Restate the following entries exactly, including every line.
Segment Open
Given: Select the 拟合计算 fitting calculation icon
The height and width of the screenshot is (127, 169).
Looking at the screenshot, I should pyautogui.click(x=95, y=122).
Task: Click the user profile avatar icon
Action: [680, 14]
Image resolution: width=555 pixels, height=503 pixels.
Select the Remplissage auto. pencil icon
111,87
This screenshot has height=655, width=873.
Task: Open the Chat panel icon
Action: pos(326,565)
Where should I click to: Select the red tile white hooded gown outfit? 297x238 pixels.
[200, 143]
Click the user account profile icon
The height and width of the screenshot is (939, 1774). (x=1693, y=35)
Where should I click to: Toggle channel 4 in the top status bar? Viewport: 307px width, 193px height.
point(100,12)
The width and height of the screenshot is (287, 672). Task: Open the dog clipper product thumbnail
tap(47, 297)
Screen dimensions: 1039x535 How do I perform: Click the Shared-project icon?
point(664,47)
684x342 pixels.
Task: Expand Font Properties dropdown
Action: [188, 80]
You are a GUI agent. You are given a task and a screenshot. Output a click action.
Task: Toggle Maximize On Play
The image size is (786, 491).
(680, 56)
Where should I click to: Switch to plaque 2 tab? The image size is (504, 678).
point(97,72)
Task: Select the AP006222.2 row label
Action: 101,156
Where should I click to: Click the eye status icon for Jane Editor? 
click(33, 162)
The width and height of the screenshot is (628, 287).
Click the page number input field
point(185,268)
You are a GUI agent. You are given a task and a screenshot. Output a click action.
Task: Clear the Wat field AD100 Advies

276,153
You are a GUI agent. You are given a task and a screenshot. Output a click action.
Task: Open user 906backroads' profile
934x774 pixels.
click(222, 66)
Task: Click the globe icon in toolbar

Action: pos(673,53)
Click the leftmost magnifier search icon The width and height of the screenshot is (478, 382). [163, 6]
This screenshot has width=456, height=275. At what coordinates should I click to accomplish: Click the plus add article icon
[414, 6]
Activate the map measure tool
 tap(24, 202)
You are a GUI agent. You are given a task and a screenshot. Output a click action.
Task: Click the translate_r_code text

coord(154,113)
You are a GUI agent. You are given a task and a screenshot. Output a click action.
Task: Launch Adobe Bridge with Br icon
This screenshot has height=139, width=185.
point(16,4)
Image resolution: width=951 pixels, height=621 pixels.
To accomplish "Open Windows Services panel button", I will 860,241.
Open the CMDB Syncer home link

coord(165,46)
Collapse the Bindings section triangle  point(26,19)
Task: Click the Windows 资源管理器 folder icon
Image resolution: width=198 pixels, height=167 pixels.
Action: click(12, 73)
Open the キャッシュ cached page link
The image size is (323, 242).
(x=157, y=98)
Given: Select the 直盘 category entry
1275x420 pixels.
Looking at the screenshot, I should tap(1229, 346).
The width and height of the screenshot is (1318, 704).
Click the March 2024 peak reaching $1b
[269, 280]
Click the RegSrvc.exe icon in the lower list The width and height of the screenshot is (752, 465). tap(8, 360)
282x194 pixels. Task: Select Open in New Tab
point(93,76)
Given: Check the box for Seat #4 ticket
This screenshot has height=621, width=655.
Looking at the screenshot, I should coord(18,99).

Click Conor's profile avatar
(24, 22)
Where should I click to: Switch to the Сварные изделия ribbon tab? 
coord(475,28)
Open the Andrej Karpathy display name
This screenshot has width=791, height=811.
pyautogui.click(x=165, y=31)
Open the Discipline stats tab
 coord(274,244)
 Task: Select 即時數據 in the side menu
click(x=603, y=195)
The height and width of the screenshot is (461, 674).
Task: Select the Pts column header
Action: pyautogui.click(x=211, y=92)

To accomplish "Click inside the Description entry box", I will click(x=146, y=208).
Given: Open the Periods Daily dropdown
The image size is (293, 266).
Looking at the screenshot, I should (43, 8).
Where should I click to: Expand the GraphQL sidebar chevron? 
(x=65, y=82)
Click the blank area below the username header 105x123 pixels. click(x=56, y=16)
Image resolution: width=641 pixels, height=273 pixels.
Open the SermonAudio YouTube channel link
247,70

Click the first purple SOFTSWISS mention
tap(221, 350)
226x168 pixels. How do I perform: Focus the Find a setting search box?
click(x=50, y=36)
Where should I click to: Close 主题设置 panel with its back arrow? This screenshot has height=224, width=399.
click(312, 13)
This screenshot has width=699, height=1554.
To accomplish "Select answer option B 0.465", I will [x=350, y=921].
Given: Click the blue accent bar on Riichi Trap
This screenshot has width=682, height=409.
Segment Closed
> _Task answer_
Given: Select the 拟合计算 fitting calculation icon
The height and width of the screenshot is (127, 169).
Looking at the screenshot, I should pyautogui.click(x=95, y=122).
Task: Click the user profile avatar icon
Action: [680, 14]
Image resolution: width=555 pixels, height=503 pixels.
Select the Remplissage auto. pencil icon
111,87
This screenshot has height=655, width=873.
Task: Open the Chat panel icon
Action: pos(326,565)
Where should I click to: Select the red tile white hooded gown outfit? 297x238 pixels.
[200, 143]
Click the user account profile icon
The height and width of the screenshot is (939, 1774). (x=1693, y=35)
Where should I click to: Toggle channel 4 in the top status bar? Viewport: 307px width, 193px height.
point(100,12)
The width and height of the screenshot is (287, 672). Task: Open the dog clipper product thumbnail
tap(47, 297)
Screen dimensions: 1039x535 How do I perform: Click the Shared-project icon?
point(664,47)
684x342 pixels.
Task: Expand Font Properties dropdown
Action: [188, 80]
You are a GUI agent. You are given a task and a screenshot. Output a click action.
Task: Toggle Maximize On Play
The image size is (786, 491).
(680, 56)
Where should I click to: Switch to plaque 2 tab? The image size is (504, 678).
point(97,72)
Task: Select the AP006222.2 row label
Action: 101,156
Where should I click to: Click the eye status icon for Jane Editor? 
click(33, 162)
The width and height of the screenshot is (628, 287).
Click the page number input field
point(185,268)
You are a GUI agent. You are given a task and a screenshot. Output a click action.
Task: Clear the Wat field AD100 Advies

276,153
You are a GUI agent. You are given a task and a screenshot. Output a click action.
Task: Open user 906backroads' profile
934x774 pixels.
click(222, 66)
Task: Click the globe icon in toolbar

Action: pos(673,53)
Click the leftmost magnifier search icon The width and height of the screenshot is (478, 382). [163, 6]
This screenshot has width=456, height=275. At what coordinates should I click to accomplish: Click the plus add article icon
[414, 6]
Activate the map measure tool
 tap(24, 202)
You are a GUI agent. You are given a task and a screenshot. Output a click action.
Task: Click the translate_r_code text

coord(154,113)
You are a GUI agent. You are given a task and a screenshot. Output a click action.
Task: Launch Adobe Bridge with Br icon
This screenshot has height=139, width=185.
point(16,4)
Image resolution: width=951 pixels, height=621 pixels.
To accomplish "Open Windows Services panel button", I will 860,241.
Open the CMDB Syncer home link

coord(165,46)
Collapse the Bindings section triangle  point(26,19)
Task: Click the Windows 资源管理器 folder icon
Image resolution: width=198 pixels, height=167 pixels.
Action: click(12, 73)
Open the キャッシュ cached page link
The image size is (323, 242).
(x=157, y=98)
Given: Select the 直盘 category entry
1275x420 pixels.
Looking at the screenshot, I should tap(1229, 346).
The width and height of the screenshot is (1318, 704).
Click the March 2024 peak reaching $1b
[269, 280]
Click the RegSrvc.exe icon in the lower list The width and height of the screenshot is (752, 465). tap(8, 360)
282x194 pixels. Task: Select Open in New Tab
point(93,76)
Given: Check the box for Seat #4 ticket
This screenshot has height=621, width=655.
Looking at the screenshot, I should coord(18,99).

Click Conor's profile avatar
(24, 22)
Where should I click to: Switch to the Сварные изделия ribbon tab? 
coord(475,28)
Open the Andrej Karpathy display name
This screenshot has width=791, height=811.
pyautogui.click(x=165, y=31)
Open the Discipline stats tab
 coord(274,244)
 Task: Select 即時數據 in the side menu
click(x=603, y=195)
The height and width of the screenshot is (461, 674).
Task: Select the Pts column header
Action: pyautogui.click(x=211, y=92)

To accomplish "Click inside the Description entry box", I will click(x=146, y=208).
Given: Open the Periods Daily dropdown
The image size is (293, 266).
Looking at the screenshot, I should (43, 8).
Where should I click to: Expand the GraphQL sidebar chevron? 
(x=65, y=82)
Click the blank area below the username header 105x123 pixels. click(x=56, y=16)
Image resolution: width=641 pixels, height=273 pixels.
Open the SermonAudio YouTube channel link
247,70

Click the first purple SOFTSWISS mention
tap(221, 350)
226x168 pixels. How do I perform: Focus the Find a setting search box?
click(x=50, y=36)
Where should I click to: Close 主题设置 panel with its back arrow? This screenshot has height=224, width=399.
click(312, 13)
This screenshot has width=699, height=1554.
To accomplish "Select answer option B 0.465", I will [x=350, y=921].
Given: Click the blue accent bar on Riichi Trap
This screenshot has width=682, height=409.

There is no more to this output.